Circus' Second Captain is inscrutable outside of his obvious fetish for tormenting others.
This is the only secure deduction one might make regarding Hirato. Everything else about the man is a carefully-constructed house of cards, a deft legerdemain concealing whatever's within. Apart from a tendency to send acquaintances into homicidal rages, nothing surfaces.
So Akari is supremely bewildered when the cunning devil suddenly stops taunting.
He notices at Round Table. Tsukitachi is expectedly feckless, lithe legs crossed impertinently atop the table. By comparison, the second commander typically looks attentive, although he intermittently tosses rather lascivious glances at Akari. The researcher often wonders if this flighty flirtation intimates any genuine sentiment or is simply another means of vexation. But today, Hirato is downright engrossed in their superiors' conversation, leaving a slightly disquieted doctor wondering when tissue samples became so thoroughly captivating.

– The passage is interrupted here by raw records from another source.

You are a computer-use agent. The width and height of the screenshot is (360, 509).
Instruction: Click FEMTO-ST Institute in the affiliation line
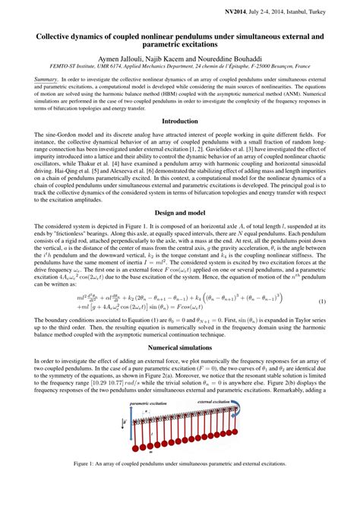(x=81, y=67)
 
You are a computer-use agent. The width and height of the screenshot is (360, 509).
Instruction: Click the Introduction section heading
(x=180, y=120)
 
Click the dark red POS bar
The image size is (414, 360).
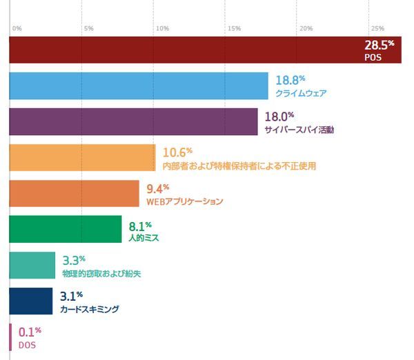[x=186, y=50]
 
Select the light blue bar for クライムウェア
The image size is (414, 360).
[x=138, y=86]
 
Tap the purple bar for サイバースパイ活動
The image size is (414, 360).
[x=133, y=121]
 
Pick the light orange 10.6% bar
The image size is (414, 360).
[x=82, y=157]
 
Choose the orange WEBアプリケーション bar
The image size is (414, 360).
[x=74, y=193]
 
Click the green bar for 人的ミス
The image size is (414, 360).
[x=66, y=229]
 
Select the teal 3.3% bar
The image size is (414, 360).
[x=32, y=265]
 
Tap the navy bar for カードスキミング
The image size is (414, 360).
[x=31, y=301]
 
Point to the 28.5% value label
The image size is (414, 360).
[x=379, y=45]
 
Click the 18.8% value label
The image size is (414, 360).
[x=290, y=80]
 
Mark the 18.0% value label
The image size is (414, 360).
[x=279, y=117]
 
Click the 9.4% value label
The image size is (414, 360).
[x=157, y=188]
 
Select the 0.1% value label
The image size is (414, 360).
[x=30, y=332]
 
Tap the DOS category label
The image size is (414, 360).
[x=27, y=344]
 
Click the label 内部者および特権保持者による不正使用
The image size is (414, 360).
[x=239, y=166]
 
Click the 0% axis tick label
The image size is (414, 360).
[x=17, y=28]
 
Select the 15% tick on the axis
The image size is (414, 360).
[x=233, y=28]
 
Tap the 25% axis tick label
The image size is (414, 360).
[x=377, y=28]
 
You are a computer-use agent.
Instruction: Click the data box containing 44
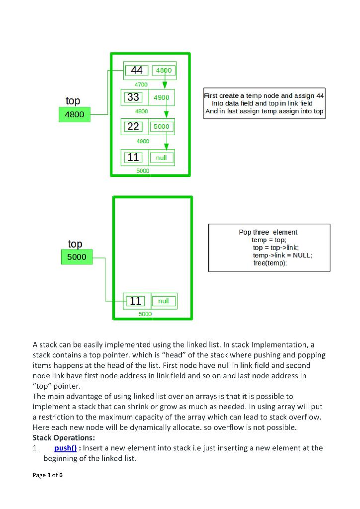click(137, 71)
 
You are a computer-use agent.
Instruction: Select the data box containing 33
click(133, 97)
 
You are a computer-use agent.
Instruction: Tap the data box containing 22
click(133, 126)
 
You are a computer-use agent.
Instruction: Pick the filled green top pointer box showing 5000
click(77, 257)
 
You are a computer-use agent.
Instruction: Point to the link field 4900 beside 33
click(162, 97)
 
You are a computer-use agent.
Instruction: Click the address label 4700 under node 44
click(141, 85)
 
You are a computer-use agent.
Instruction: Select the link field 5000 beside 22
click(162, 127)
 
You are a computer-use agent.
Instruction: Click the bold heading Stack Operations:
click(64, 438)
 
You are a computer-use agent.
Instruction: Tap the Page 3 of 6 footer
click(48, 475)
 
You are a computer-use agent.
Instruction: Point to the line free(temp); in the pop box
click(270, 263)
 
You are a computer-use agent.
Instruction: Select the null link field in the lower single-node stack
click(164, 301)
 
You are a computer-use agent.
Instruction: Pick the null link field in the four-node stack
click(161, 158)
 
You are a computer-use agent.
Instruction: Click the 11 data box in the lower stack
click(136, 301)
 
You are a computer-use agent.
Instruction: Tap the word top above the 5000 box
click(75, 244)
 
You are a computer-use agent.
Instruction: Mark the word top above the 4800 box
click(73, 101)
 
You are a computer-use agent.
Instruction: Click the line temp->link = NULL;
click(282, 255)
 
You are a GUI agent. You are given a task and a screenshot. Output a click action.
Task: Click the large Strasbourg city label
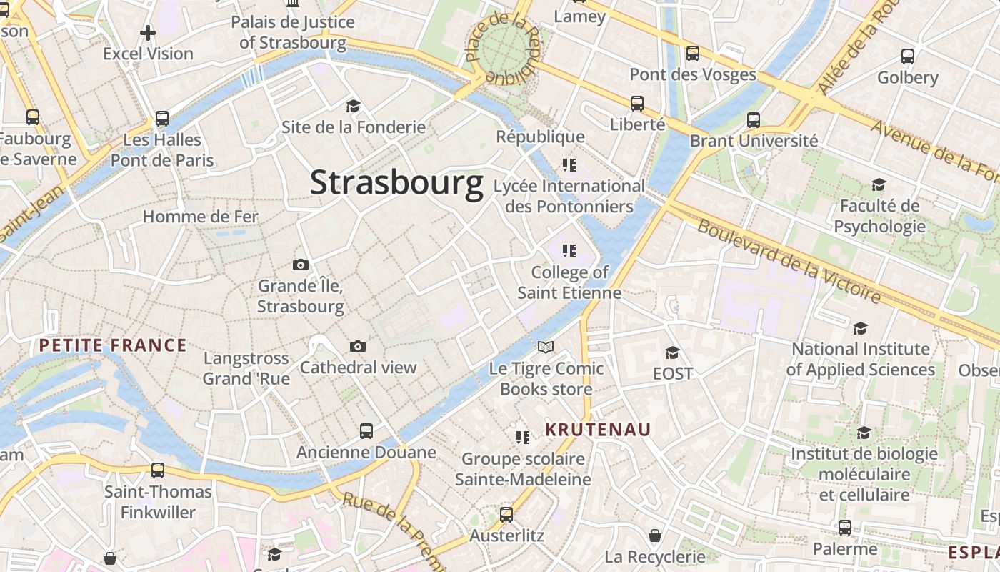tap(396, 183)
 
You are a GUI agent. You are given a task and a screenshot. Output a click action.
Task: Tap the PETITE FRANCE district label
tap(112, 346)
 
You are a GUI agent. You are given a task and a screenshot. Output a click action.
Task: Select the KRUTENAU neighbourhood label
tap(598, 429)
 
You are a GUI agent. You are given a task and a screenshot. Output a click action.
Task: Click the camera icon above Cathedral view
tap(358, 347)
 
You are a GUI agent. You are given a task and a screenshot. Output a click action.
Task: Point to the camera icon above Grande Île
tap(301, 265)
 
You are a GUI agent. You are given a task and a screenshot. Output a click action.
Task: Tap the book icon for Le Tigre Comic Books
tap(546, 347)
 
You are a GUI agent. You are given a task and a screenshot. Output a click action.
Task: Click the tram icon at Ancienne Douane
tap(366, 431)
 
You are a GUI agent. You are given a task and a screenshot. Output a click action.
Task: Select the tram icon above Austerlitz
tap(506, 514)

Akari registers the clawing sensation in his stomach; it's definitely hunger and not disappointment.
Afterwards, there's suggestion of yet another tea party. The physician's mind flickers to the ungodly stacks of paperwork monopolizing his desk, but he attends nonetheless, driven by Tsukitachi's coercion and not his own curiosity vis-à-vis Hirato's seeming apathy. The occasion is unusually subdued, with Tsukitachi being characteristically effusive and Hirato being uncharacteristically silent. Ruby orbs appraise the brunet furtively, but if the weight of their stare is felt, the commander does not indicate thus.
Later, Akari rearranges the medical journals and reference volumes crowding his bookshelves - because the task is long overdue, and not because he's having trouble smothering the dull ache settling in his chest. After a third attempt at placing 'Theoretical Particle Physics' in proper alphabetical order, he concedes that he should perhaps interrogate his own feelings rather than Hirato's. A light knock interrupts said contemplation.
The object of his thoughts strides in, clearly having abandoned all pretense of reserve. There's mischief in the twist of his mouth, roguery in violet eyes. Even that prowling gait is suggestive of things that Akari loathes himself for imagining.
The doctor forces anger in compensation for such indecorous ideation. "What do you want?" he snaps.
"Why so irritable, Akari-san? Have I done something to upset you?"
"Your mere presence upsets me."
Bemused regard is the other's only response. "Admit it," a vibrant baritone mocks, "you missed my teasing."
"Who would miss being tormented by an incorrigible bastard?" Akari scoffs, turning his back before the blush creeping across his cheeks betrays.
A displacement of air signifies that Hirato is now immediately behind him, as does warm breath licking his neck. Honestly, he moves like a predatory cat, the blond thinks before quirked lips press against his ear. He'd have been successful at biting back the resultant gasp had he not been ambushed like so. "No?" The captain's laugh sends shivers along a taut spine; his very proximity is heady. "That's too bad. I could tease you forever."
Sure, Hirato is largely indecipherable. At times, however, an intelligent man might intuit his motives with little difficulty.